I rely on the Holy Spirit who
acts in history to deconstruct hegemony. I read the Reformed Confessions in
community and their ethically progressive arc for developing fresh perspectives from scripture that rise to
challenges and opportunities of contemporary ministries of reconciliation. In the struggles of saintliness I strive toward deontological virtue, works
of love and justice for reconciliation of broken communities through obedience
to my Spirit-guided conscience. Through the sacrament of Eucharist I celebrate
and renew this union within Christ's trusting community for service to
wholeness in others. I join in the faith
of my denomination that my children’s baptisms are justified in the
Commandments as we learn the ways of neighborhood peace that deflects human
wrath.
I believe in the universal people of God
called forth by Spirit to create peaceful and just communities. We are to equip
each other to carry forth not only the announcement but also authentic acts of
reconciliation and embodiment of Christ’s justice and material response to a
neighbor in need. The Church witnesses to Christ-led consciences and healing
power through word, prayer, and deed, in thankfulness for all that we have
received and resolving to be grateful for all that we will receive.

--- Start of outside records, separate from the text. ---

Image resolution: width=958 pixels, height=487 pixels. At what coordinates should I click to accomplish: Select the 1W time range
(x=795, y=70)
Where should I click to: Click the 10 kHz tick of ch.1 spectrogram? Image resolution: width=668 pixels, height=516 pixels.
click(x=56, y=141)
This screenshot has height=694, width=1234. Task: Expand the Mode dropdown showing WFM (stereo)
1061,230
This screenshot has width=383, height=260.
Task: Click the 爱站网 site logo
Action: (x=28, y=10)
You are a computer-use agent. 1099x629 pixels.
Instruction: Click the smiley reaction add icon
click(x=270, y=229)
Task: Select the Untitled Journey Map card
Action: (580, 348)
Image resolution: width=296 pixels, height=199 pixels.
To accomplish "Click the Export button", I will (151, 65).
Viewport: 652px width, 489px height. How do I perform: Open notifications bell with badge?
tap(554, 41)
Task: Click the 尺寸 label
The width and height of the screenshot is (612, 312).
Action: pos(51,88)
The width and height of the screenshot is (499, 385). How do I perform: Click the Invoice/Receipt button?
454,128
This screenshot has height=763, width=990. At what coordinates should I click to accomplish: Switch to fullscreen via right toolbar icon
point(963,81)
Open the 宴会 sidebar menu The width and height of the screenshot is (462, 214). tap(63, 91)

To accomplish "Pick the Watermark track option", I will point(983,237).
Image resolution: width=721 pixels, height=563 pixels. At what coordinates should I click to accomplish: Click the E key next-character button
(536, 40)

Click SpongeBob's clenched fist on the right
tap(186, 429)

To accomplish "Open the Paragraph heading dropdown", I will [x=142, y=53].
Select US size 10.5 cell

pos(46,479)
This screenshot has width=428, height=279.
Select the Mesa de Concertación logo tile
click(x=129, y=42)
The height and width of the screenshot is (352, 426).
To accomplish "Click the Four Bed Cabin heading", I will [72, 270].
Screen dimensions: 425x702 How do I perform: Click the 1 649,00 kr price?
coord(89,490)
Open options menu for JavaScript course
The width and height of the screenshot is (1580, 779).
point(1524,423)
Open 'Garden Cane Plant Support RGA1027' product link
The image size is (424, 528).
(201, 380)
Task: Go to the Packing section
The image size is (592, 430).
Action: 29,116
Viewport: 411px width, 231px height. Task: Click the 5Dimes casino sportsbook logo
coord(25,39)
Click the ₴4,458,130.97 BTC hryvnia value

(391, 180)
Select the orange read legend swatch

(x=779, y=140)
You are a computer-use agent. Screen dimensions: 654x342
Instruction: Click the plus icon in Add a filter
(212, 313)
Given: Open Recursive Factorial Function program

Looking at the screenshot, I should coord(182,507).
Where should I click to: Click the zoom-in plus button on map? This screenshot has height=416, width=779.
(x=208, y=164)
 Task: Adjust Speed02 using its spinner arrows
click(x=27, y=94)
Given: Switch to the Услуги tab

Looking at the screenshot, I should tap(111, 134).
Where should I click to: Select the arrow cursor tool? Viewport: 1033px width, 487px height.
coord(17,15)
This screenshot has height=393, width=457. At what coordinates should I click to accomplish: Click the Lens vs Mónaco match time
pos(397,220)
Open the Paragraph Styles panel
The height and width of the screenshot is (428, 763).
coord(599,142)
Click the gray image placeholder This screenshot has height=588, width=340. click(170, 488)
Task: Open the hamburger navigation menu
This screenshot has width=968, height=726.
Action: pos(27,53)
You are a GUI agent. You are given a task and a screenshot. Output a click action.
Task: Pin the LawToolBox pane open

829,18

God reveals meaning to a community of
spiritual yearning through God's Word.
God freely meets whom God chooses in compassion but will not negate the
Creation intended toward freedom. I
exist in Christ for salvation, service, acceptance of cause and
effect in the Golden Rule of God, and to join the tradition that makes meaning of the
reports of the Cross, the received teachings of Jesus, and post-death encounter
with a man Jesus. Salvation comes from forgiveness of sins that allows us to
become our true selves: to know God’s will toward humanity that opens our
hearts toward love of neighbor and the continued glorification of God.
- How do we look at our fellow human: full of original sin, or made in the image of God?
- How do we understand nature: irrevocably fallen from pristine grace, or restorable by the efforts of the godly?
- How do we align with the unfolding features of the Kingdom of God: by hastening God's intervening arrival through continued degradation and impoverishment, or by working humanely toward its realization by our own, grace-guided actions?
- How do we present the Gospel: by the number who have avoided damnation by simple acceptance of the Lord alone, or by accepting that our Lord tasks believers to work for the realization of and alignment with God's purposes on Earth, which includes grace in all things?
- How may we anticipate heaven: as when real life begins and this earthly existence is only an intermediate testing grounds to be endured, or that earthly life is the real life and that our heavenly destiny reveals what we do in this life?
- How may we discern and practice eschatological ethics: that the Sermon on the Mount is negated by the Book of Revelation's sword-bearing Lamb, or that the Sermon on the Mount is addressed to all believers for all ages?
I stand for the second awareness in each.